While Cowen is pegging expectations at around $30 billion, that’s just one of multiple scenarios, Nedelcovych explained. On the upside, Cowen also sees a $50 billion industry by 2030. If things fail to pan out, however, the researchers are looking at a base case of $12 billion in collective sales.

UBS in September touted Lilly’s tirzepatide as potentially the “biggest drug ever,” estimating the med could clinch $25 billion in peak sales, but Wall Street consensus is only roughly $15 billion.

Yet, UBS analysts also note that Novo has some time to carve out Wegovy’s niche. The fact that Novo has the market to itself will help doctors and patients figure out the “cadence and contours of its clinical profile,” Nedelcovych added.
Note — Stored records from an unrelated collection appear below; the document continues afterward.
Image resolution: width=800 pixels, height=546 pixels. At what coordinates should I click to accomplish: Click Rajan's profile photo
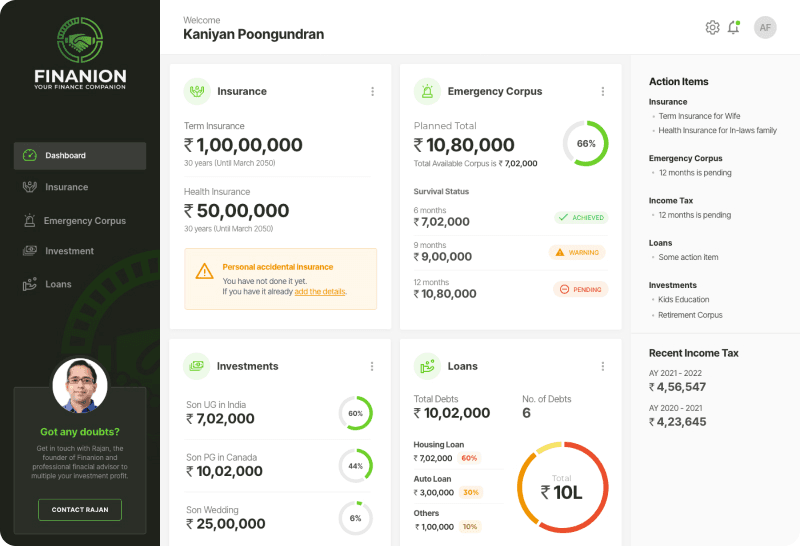tap(80, 386)
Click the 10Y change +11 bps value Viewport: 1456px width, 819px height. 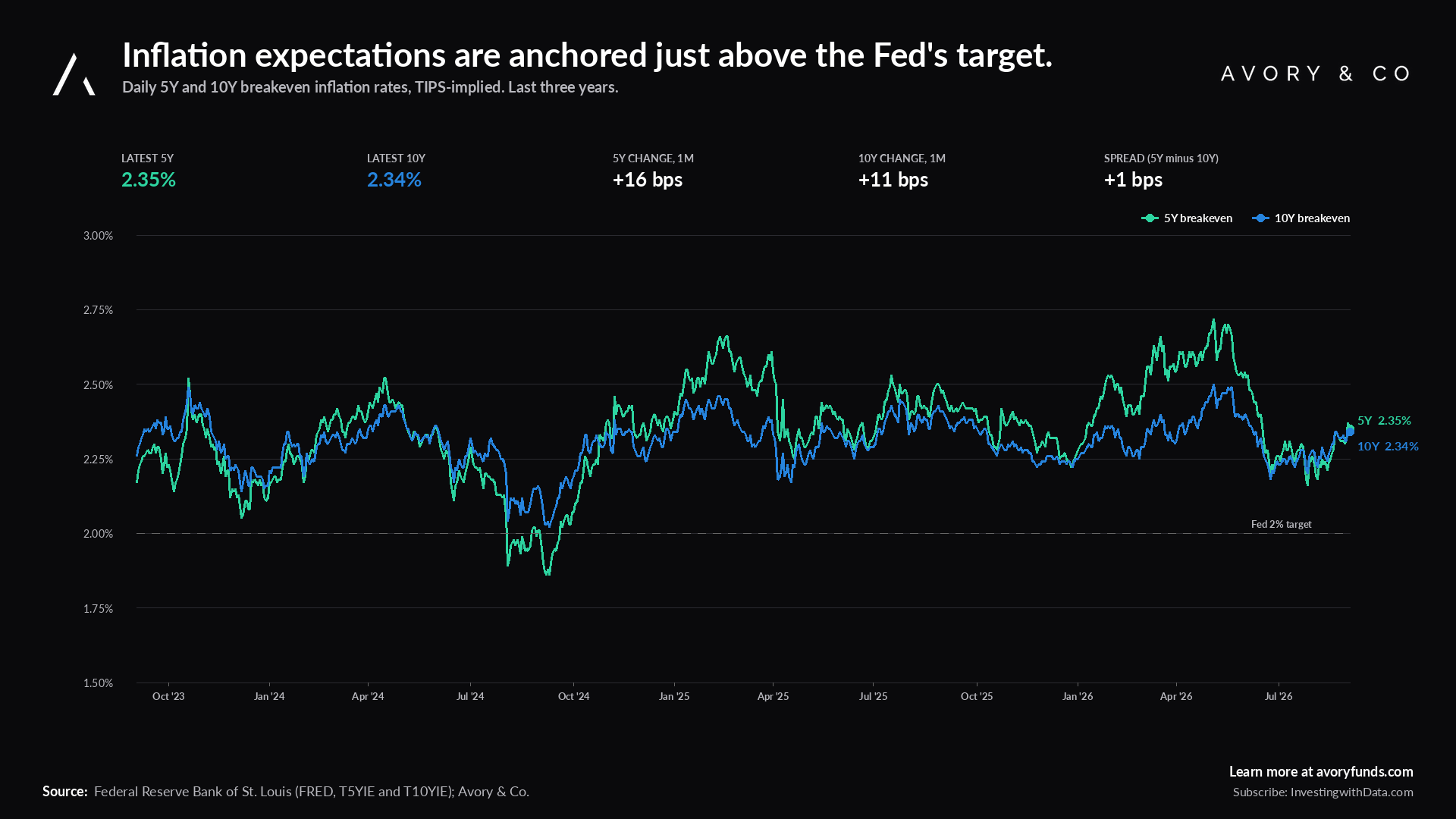pos(893,180)
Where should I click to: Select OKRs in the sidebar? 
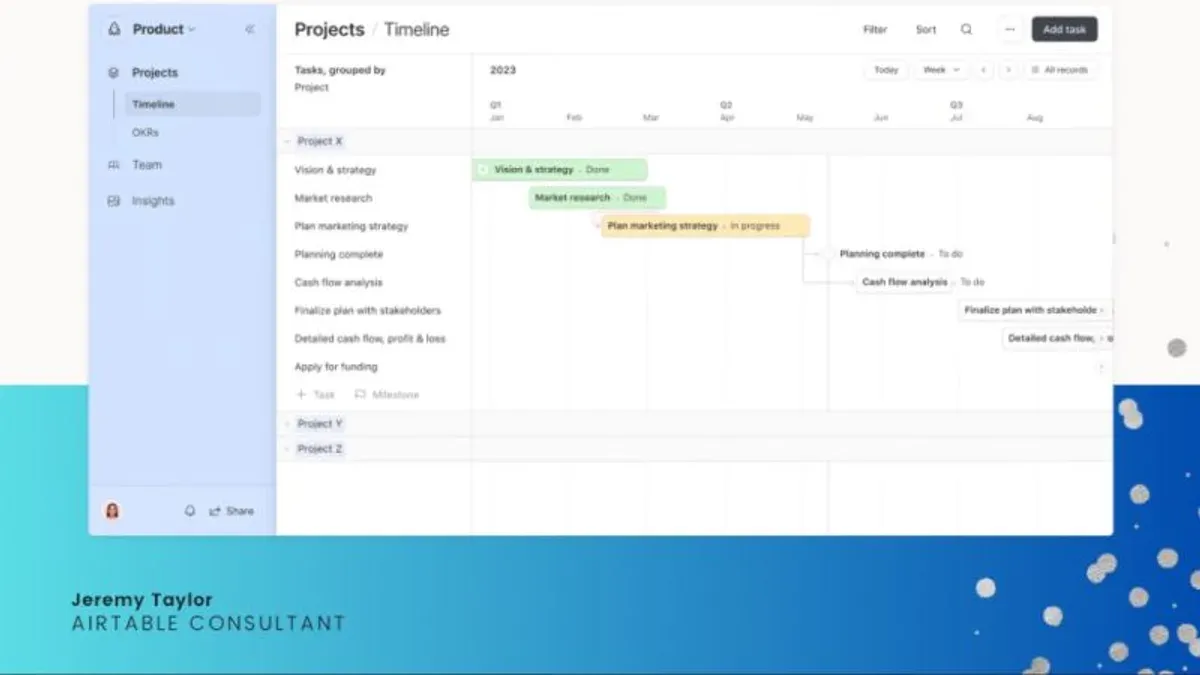pyautogui.click(x=145, y=132)
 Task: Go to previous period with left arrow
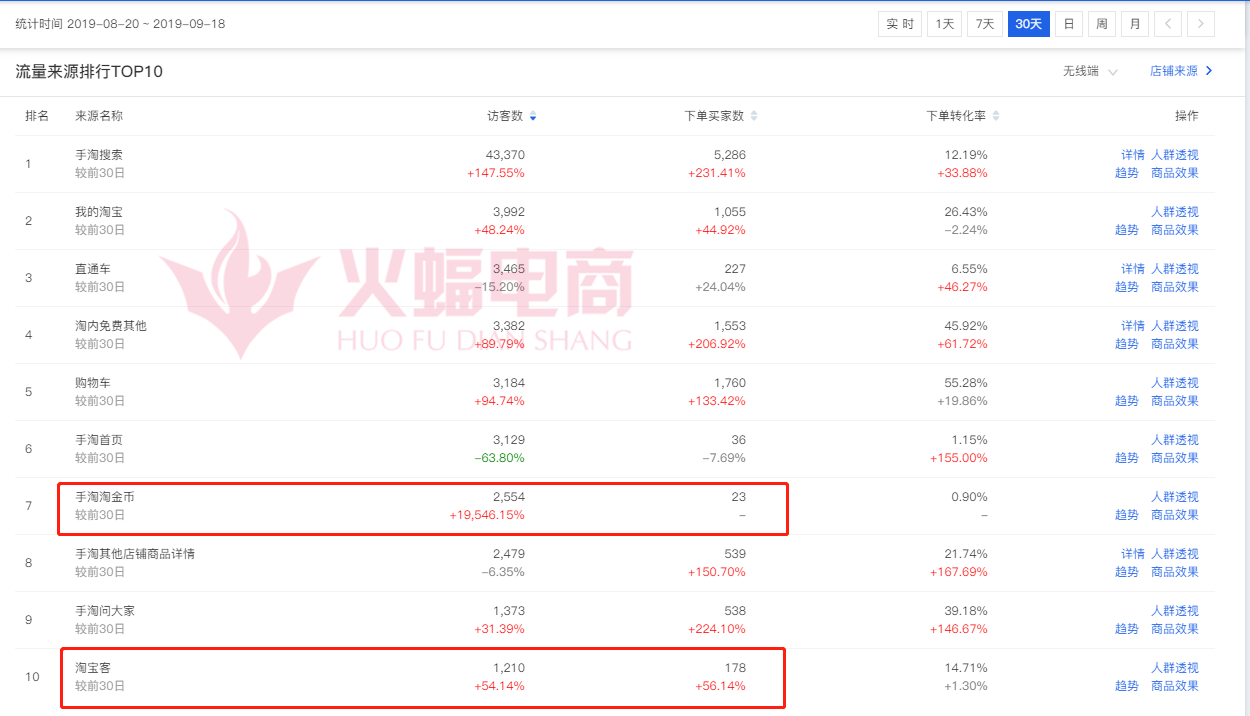[1168, 24]
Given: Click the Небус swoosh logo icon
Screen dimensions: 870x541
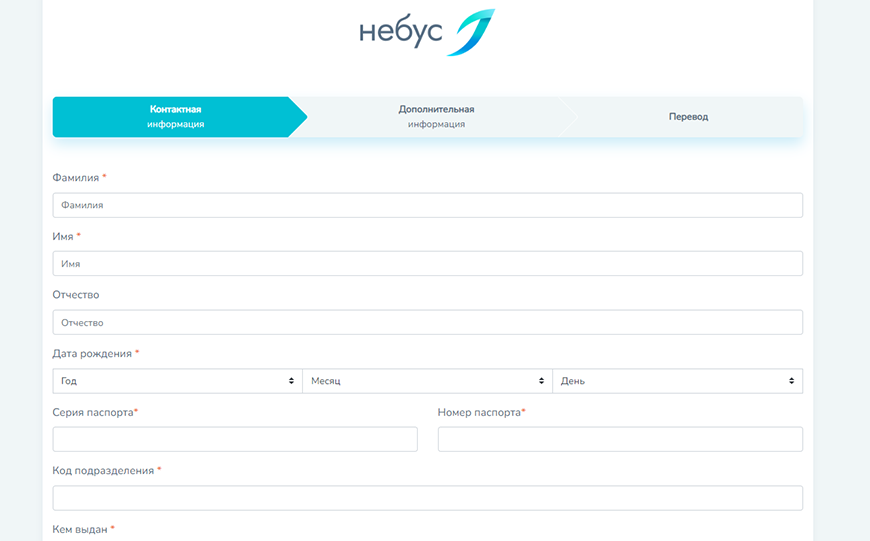Looking at the screenshot, I should point(470,32).
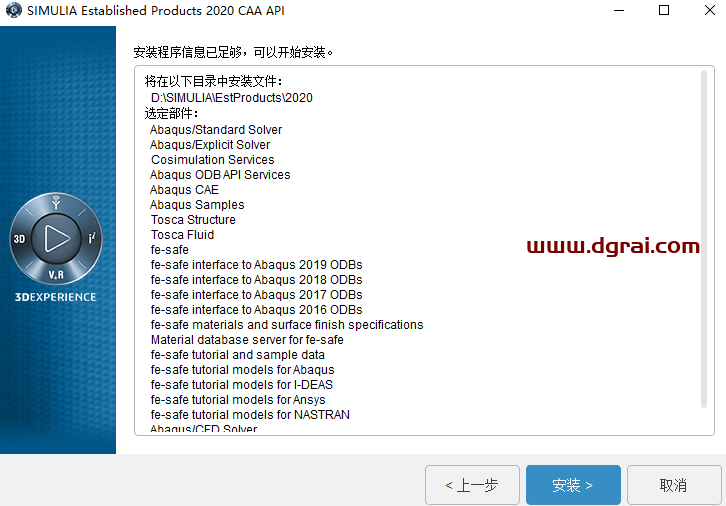Select the Tosca Structure line in list
The height and width of the screenshot is (506, 726).
click(x=193, y=220)
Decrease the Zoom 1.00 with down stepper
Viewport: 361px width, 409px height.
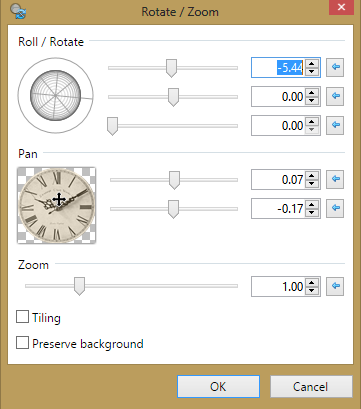(312, 291)
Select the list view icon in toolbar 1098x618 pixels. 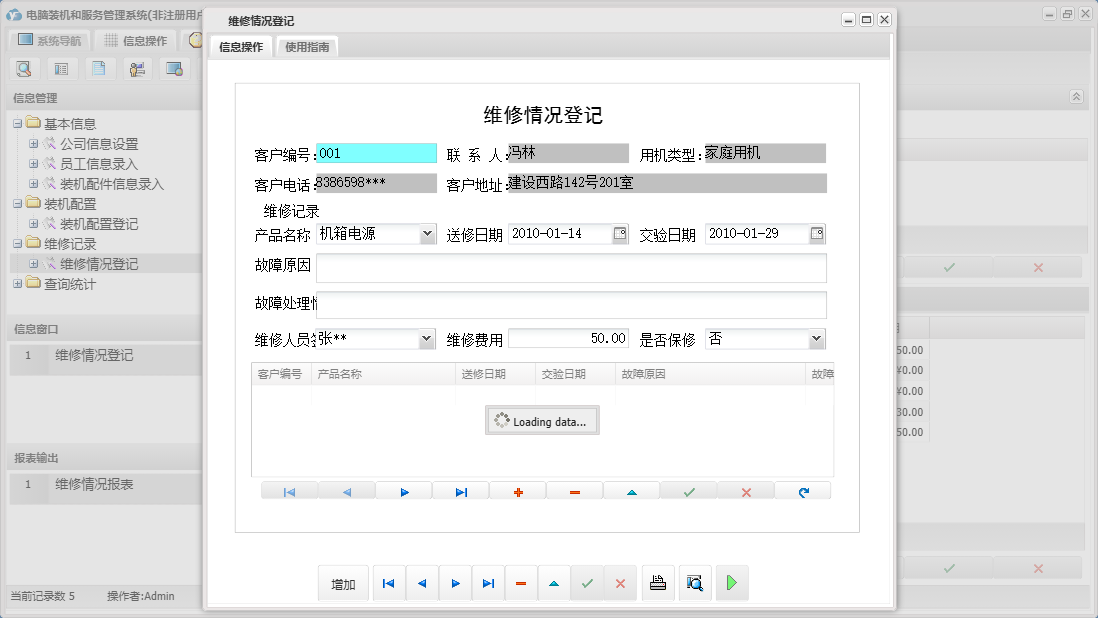[61, 68]
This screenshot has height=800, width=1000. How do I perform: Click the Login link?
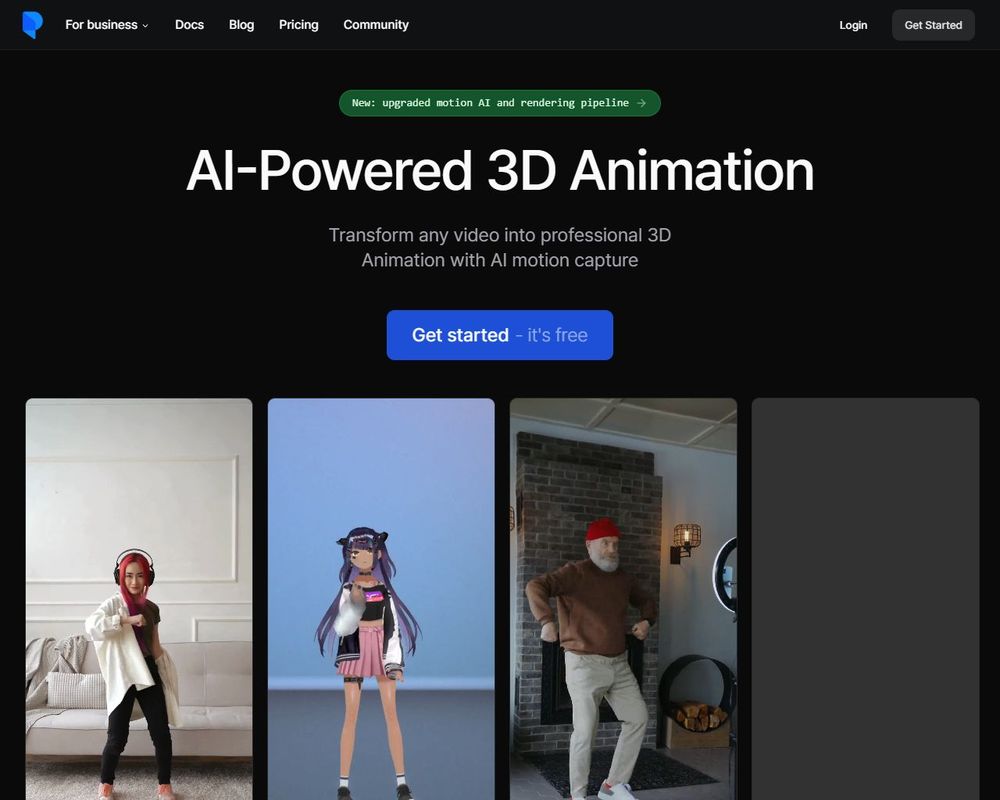tap(853, 25)
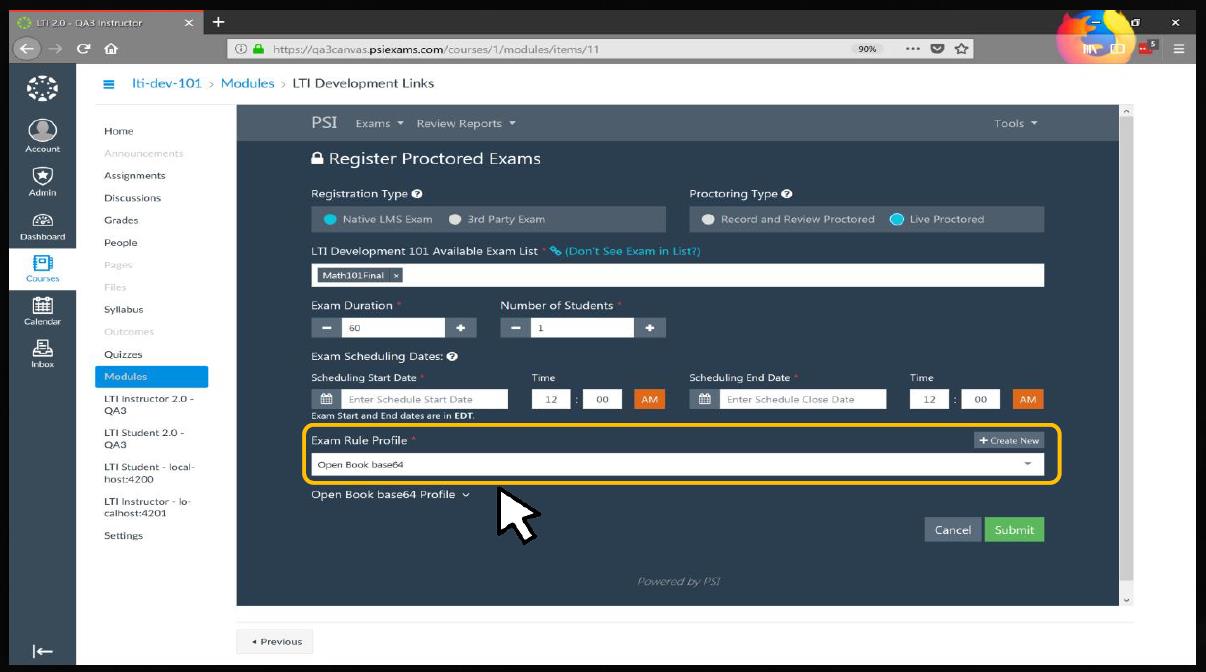Click the hamburger course menu icon
Viewport: 1206px width, 672px height.
(x=108, y=84)
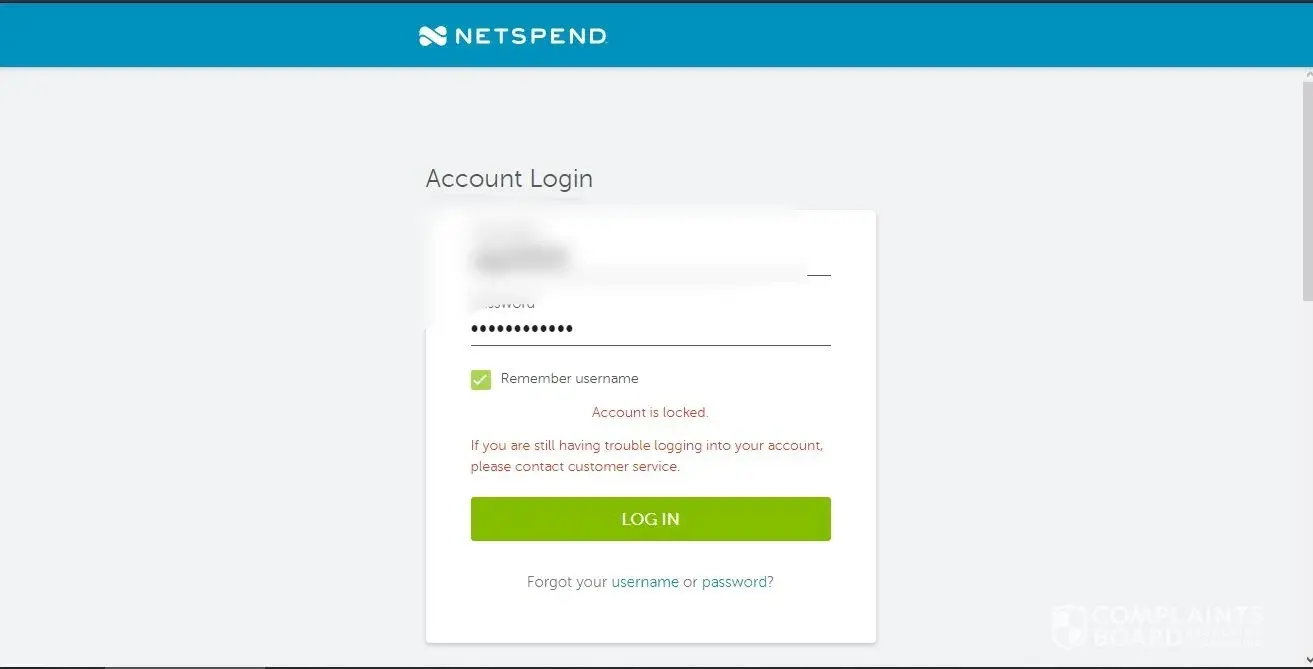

Even still, Cowen—like UBS—thinks that if approved, tirzepatide will ultimately surface as the “preferred” obesity drug.

But in terms of the overall obesity market, Novo having other assets in development gives it a leg up, Nedelcovych said. Phase 3 drug CagriSema is expected to have data around 2024 or 2025. Novo also has an oral semaglutide and three other candidates in its pipeline.

Come 2030, Cowen expects Novo’s Wegovy sales to top $7 billion, while its full obesity portfolio could reach $14.2 billion. For that same period, Cowen figures Lilly’s tirzepatide will bring home more than $11 billion in obesity.


Rising champs
 

The question remains, what space is there for others like Amgen, AstraZeneca and Novartis. Their assets are in early- or mid-stage development. Pharma companies have answered the call for more effective obesity therapies, Narimon Honarpour, M.D., vice president of general medicine, global clinical development at Amgen, said in an interview.

Next up though, Honarpour posited, the field could be advanced by “more sophisticated therapies” like the ones Amgen is developing. Amgen has two obesity candidates, though it's only shown its hand on the phase 1 antibody-peptide conjugate AMG 133.The drug's antibody component binds to the GIP receptor—a pathway implicated in obesity—while two GLP-1 peptides bound to the antibody stimulate the GLP-1 receptor, which is also Wegovy’s target.

Unlike Wegovy or even Lilly’s dual GIP/GLP-1 med tirzepatide, Amgen’s candidate is “slamming the brakes on one pathway—the GIP pathway—while hitting the accelerator for [the GLP-1 pathway] at the same time,” Honarpour explained.

Further separating AMG 133 from the pack is its longer half-life. Drugs like tirzepatide and Wegovy have to be administered every week, Honarpour said. “We think we can get the molecule to do its work with an every-four-week dosing regimen.”

Amgen is far from alone with its obesity R&D ambitions. Of course, with all the hype surrounding obesity, “much uncertainty remains,” the Cowen team wrote in its obesity outlook report. “Given the sheer size of the total addressable market, it is difficult to keep sales projections from growing to what could be considered unreasonable heights.”

Additionally, one major unknown looms: Just how long are patients expected to take these drugs, and will their weight return if they go off them? Based on Type 2 diabetes data, Wegovy’s median treatment duration is expected to be roughly a year, the Cowen team surmised, noting there could be a “large proportion of patients who stay on for significantly longer.”

“The trajectory of the obesity market will be defined by patient demand and adherence, impetus among physicians to diagnose and prescribe, and payer access,” the analysts concluded.